→ **EXERCISE INPUTS**

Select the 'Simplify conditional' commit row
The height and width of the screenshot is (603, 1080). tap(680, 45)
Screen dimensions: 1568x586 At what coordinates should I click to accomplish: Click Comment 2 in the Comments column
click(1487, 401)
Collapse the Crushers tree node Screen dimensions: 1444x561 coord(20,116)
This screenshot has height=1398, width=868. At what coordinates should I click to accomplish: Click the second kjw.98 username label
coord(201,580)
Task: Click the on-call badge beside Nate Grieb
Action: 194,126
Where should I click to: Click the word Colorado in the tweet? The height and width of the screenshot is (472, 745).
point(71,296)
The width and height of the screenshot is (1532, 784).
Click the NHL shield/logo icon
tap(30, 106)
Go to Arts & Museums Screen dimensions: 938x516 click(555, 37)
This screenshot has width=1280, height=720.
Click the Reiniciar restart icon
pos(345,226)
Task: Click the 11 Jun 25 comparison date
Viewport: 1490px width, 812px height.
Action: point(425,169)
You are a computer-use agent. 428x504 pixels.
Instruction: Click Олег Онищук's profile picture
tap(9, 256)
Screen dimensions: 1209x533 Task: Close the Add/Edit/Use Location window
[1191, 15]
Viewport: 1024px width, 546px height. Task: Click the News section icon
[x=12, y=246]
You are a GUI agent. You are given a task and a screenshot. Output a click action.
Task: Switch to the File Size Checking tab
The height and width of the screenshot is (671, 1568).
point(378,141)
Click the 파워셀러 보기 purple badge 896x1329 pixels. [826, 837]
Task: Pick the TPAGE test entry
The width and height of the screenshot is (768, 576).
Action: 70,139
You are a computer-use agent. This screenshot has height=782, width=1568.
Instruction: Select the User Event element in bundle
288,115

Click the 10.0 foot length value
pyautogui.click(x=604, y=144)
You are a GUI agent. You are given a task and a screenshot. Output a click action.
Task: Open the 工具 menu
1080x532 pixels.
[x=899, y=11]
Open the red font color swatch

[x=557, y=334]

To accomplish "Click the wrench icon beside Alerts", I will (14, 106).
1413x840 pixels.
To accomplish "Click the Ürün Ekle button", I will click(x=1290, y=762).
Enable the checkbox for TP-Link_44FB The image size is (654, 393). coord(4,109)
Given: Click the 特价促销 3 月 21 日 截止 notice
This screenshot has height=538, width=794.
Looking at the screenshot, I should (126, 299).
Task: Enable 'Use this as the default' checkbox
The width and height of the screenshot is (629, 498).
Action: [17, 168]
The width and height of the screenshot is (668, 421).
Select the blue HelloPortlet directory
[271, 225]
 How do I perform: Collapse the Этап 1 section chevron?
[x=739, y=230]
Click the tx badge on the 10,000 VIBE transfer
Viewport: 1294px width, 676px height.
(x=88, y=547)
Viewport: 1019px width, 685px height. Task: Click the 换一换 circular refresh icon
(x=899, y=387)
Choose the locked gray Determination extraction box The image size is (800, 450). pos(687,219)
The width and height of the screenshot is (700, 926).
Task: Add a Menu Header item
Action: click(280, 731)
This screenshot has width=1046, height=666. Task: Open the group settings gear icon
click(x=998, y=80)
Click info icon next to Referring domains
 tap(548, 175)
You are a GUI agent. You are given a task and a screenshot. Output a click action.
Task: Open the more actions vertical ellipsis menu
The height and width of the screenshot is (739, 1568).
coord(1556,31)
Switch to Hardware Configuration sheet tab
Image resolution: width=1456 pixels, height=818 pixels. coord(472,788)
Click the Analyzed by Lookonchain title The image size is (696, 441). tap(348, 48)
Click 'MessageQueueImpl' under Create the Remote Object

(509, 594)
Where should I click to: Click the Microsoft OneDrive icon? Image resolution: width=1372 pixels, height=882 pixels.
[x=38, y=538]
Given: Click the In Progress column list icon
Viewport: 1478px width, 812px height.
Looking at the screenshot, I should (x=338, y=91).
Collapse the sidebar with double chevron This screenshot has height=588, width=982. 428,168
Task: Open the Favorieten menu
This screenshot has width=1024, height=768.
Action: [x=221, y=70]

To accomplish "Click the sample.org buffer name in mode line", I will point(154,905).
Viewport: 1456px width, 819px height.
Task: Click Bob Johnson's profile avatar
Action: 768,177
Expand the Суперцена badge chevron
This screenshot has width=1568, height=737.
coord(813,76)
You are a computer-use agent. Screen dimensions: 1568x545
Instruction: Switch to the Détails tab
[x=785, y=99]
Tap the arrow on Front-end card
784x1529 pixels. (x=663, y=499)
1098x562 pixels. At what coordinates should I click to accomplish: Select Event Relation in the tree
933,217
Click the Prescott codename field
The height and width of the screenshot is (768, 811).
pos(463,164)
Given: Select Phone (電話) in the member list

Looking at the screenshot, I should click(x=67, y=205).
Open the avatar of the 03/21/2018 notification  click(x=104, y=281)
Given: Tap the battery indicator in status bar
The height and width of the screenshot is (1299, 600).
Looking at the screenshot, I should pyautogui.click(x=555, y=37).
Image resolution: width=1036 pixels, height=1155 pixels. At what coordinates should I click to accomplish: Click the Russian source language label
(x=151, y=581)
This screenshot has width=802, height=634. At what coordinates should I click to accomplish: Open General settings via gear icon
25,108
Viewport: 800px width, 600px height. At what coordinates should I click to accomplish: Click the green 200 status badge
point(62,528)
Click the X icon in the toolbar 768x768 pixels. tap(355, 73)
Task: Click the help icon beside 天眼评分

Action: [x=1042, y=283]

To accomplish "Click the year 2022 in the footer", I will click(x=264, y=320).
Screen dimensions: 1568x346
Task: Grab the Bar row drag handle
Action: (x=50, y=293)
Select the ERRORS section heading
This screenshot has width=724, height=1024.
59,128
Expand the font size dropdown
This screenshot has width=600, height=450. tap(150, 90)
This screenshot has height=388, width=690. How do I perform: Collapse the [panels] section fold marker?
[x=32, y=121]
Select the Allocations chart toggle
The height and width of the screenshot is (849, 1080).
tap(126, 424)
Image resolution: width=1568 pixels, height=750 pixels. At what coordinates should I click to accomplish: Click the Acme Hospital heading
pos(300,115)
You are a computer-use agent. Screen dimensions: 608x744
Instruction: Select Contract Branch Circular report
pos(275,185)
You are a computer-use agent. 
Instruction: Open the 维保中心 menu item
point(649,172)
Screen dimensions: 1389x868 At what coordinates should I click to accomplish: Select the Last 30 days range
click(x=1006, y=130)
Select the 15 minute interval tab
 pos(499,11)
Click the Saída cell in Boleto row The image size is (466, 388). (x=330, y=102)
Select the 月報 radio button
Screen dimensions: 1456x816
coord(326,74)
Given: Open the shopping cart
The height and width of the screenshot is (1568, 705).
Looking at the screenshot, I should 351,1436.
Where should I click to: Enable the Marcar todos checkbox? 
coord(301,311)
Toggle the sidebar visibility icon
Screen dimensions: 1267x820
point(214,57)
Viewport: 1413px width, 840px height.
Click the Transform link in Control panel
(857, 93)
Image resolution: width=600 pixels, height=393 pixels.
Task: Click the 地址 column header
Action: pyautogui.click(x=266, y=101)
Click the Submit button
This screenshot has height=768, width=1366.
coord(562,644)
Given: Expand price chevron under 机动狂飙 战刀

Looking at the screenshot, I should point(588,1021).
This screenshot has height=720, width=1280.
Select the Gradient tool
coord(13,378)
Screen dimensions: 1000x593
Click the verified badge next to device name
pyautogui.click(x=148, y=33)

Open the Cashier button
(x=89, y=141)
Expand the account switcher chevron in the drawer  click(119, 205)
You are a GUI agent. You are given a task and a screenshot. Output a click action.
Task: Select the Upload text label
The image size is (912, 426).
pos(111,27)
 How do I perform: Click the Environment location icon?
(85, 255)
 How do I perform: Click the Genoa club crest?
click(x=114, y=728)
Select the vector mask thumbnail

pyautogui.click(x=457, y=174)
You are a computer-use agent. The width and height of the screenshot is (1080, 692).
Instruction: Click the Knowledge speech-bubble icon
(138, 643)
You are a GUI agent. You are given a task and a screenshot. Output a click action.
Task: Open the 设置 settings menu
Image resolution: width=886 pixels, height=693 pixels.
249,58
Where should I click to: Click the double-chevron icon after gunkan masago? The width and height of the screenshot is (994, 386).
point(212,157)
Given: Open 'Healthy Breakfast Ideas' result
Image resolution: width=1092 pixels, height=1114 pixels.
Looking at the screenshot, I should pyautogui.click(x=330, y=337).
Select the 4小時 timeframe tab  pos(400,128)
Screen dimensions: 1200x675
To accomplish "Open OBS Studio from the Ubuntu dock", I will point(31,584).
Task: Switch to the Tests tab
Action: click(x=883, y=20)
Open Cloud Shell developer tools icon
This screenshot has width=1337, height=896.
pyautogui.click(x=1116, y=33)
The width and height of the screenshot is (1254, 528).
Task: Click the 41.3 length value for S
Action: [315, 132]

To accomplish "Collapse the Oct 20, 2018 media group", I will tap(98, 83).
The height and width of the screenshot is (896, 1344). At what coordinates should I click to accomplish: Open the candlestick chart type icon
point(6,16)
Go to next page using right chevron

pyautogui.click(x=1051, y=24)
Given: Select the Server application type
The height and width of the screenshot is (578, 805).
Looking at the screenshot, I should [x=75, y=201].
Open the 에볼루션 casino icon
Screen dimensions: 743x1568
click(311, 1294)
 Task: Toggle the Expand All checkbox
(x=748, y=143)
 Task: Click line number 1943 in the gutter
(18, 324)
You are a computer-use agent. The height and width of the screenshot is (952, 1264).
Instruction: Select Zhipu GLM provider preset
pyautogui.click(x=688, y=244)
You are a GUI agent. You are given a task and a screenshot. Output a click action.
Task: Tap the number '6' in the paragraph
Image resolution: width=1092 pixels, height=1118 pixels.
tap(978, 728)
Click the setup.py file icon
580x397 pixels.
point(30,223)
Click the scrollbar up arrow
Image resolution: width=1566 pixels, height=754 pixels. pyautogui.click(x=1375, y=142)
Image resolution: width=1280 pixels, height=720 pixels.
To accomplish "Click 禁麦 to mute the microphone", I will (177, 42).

→ **TASK GOAL**
Set the lines down exactly as they stand, beginning at the one that contains "Given: Select the Server application type" and stopping after the last line of the entries above.

→ **TASK RESULT**
Given: Select the Server application type
The height and width of the screenshot is (578, 805).
Looking at the screenshot, I should [x=75, y=201].
Open the 에볼루션 casino icon
Screen dimensions: 743x1568
click(311, 1294)
 Task: Toggle the Expand All checkbox
(x=748, y=143)
 Task: Click line number 1943 in the gutter
(18, 324)
You are a computer-use agent. The height and width of the screenshot is (952, 1264).
Instruction: Select Zhipu GLM provider preset
pyautogui.click(x=688, y=244)
You are a GUI agent. You are given a task and a screenshot. Output a click action.
Task: Tap the number '6' in the paragraph
Image resolution: width=1092 pixels, height=1118 pixels.
tap(978, 728)
Click the setup.py file icon
580x397 pixels.
point(30,223)
Click the scrollbar up arrow
Image resolution: width=1566 pixels, height=754 pixels. pyautogui.click(x=1375, y=142)
Image resolution: width=1280 pixels, height=720 pixels.
To accomplish "Click 禁麦 to mute the microphone", I will (177, 42).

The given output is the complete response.